Features the only on-screen pairing of Joe Besser and Shemp Howard. Shemp was an original member of the three stooges. He left the group, and was replaced by his younger brother, Curly Howard. Shemp later returned, replacing Curly, and is generally considered "the fourth stooge". Besser later replaced Shemp, and is considered "the fifth stooge".
The original script had a lovestruck female gorilla pursuing Lou Costello. However, the Breen Office censors that enforced the Production Code objected to any hint of the possibility of a sexual encounter--even an unwilling one--between a man and a female gorilla. The writers changed it from a female gorilla to a male one, and the Breen Office approved it, apparently they saw that man/gorilla straight relationship would involve marriage and sex, but man/gorilla same sex relationship wouldn't rise above mere friendship.

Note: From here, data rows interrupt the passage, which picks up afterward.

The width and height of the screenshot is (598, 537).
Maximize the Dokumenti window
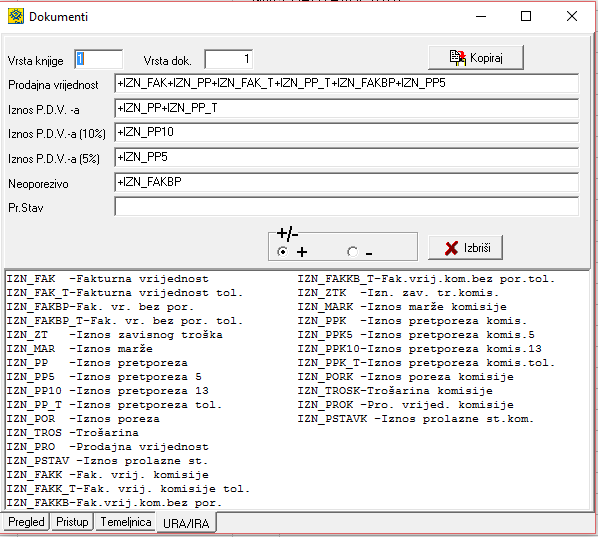pyautogui.click(x=526, y=16)
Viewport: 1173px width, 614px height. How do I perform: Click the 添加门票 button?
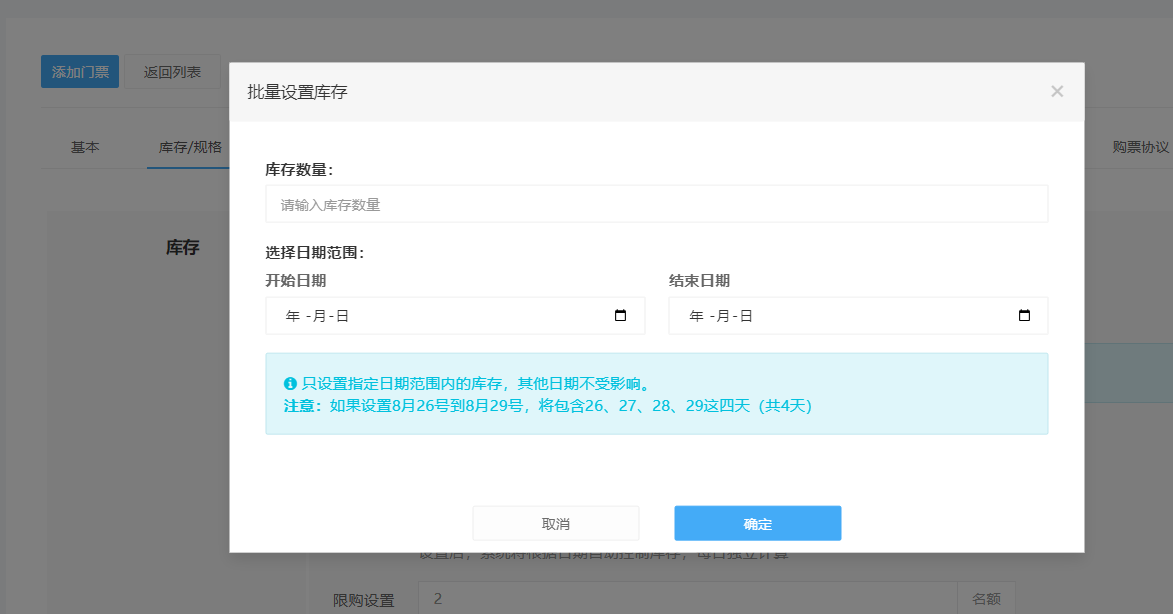click(80, 72)
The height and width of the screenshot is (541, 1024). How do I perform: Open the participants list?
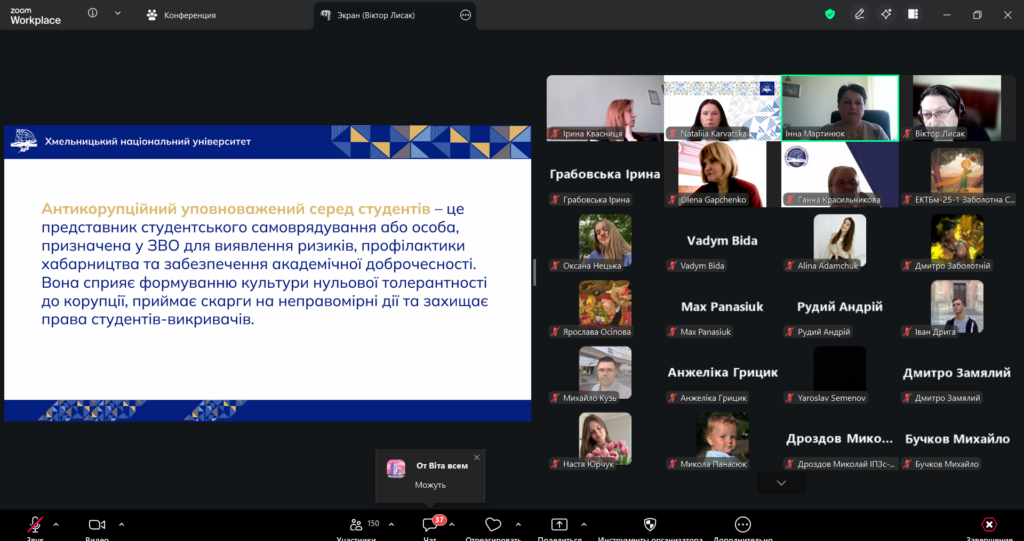[356, 525]
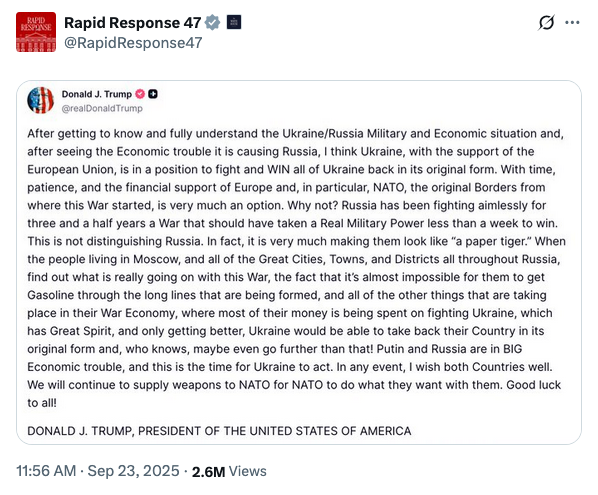This screenshot has width=598, height=495.
Task: Click the 11:56 AM timestamp
Action: (x=46, y=471)
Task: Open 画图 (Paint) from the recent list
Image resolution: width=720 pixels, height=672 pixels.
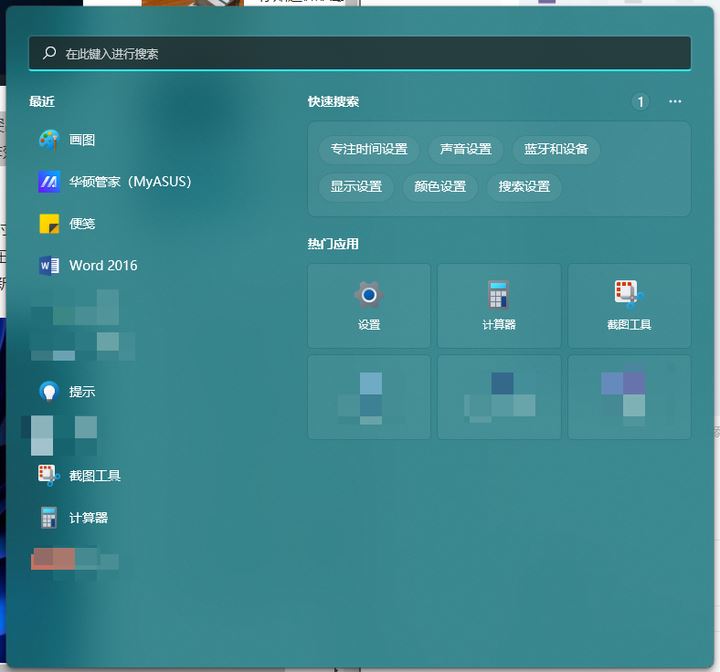Action: click(x=82, y=140)
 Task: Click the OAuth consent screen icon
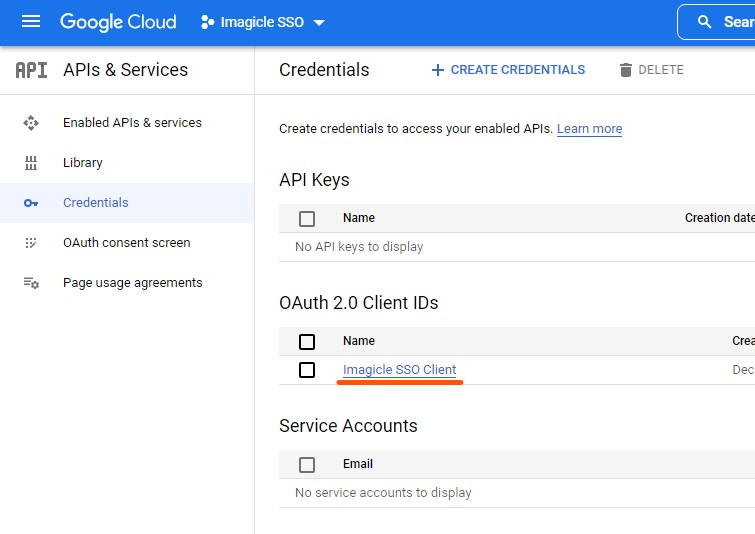pyautogui.click(x=31, y=243)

The little "mini-car" shown in the final scenes isn't a movie prop car, as some have claimed. It's a Crosley, which was a real car produced by the Crosley Motor Co. from 1939-1942, discontinued during the war years, then resumed in 1946 until the company folded in 1952.
The failure of the original copyright holder to renew the film's copyright resulted in it falling into public domain, meaning that virtually anyone could duplicate and sell a VHS/DVD copy of the film. Therefore, many of the versions of this film available on the market are either severely (and usually badly) edited and/or of extremely poor quality, having been duped from second- or third-generation (or more) copies of the film.
The main character's name "Stanley Livington" seems to be a play on "Stanley & Livingstone" - that is, Henry Morton Stanley and David Livingstone, two British explorers who had a momentous crossing of paths in 1871 in what is now Tanzania, and gave rise to the popular saying "Dr. Livingstone, I presume?" Note that the latter name is changed slightly; it is unknown whether this results from a typist's error or a deliberate obfuscation.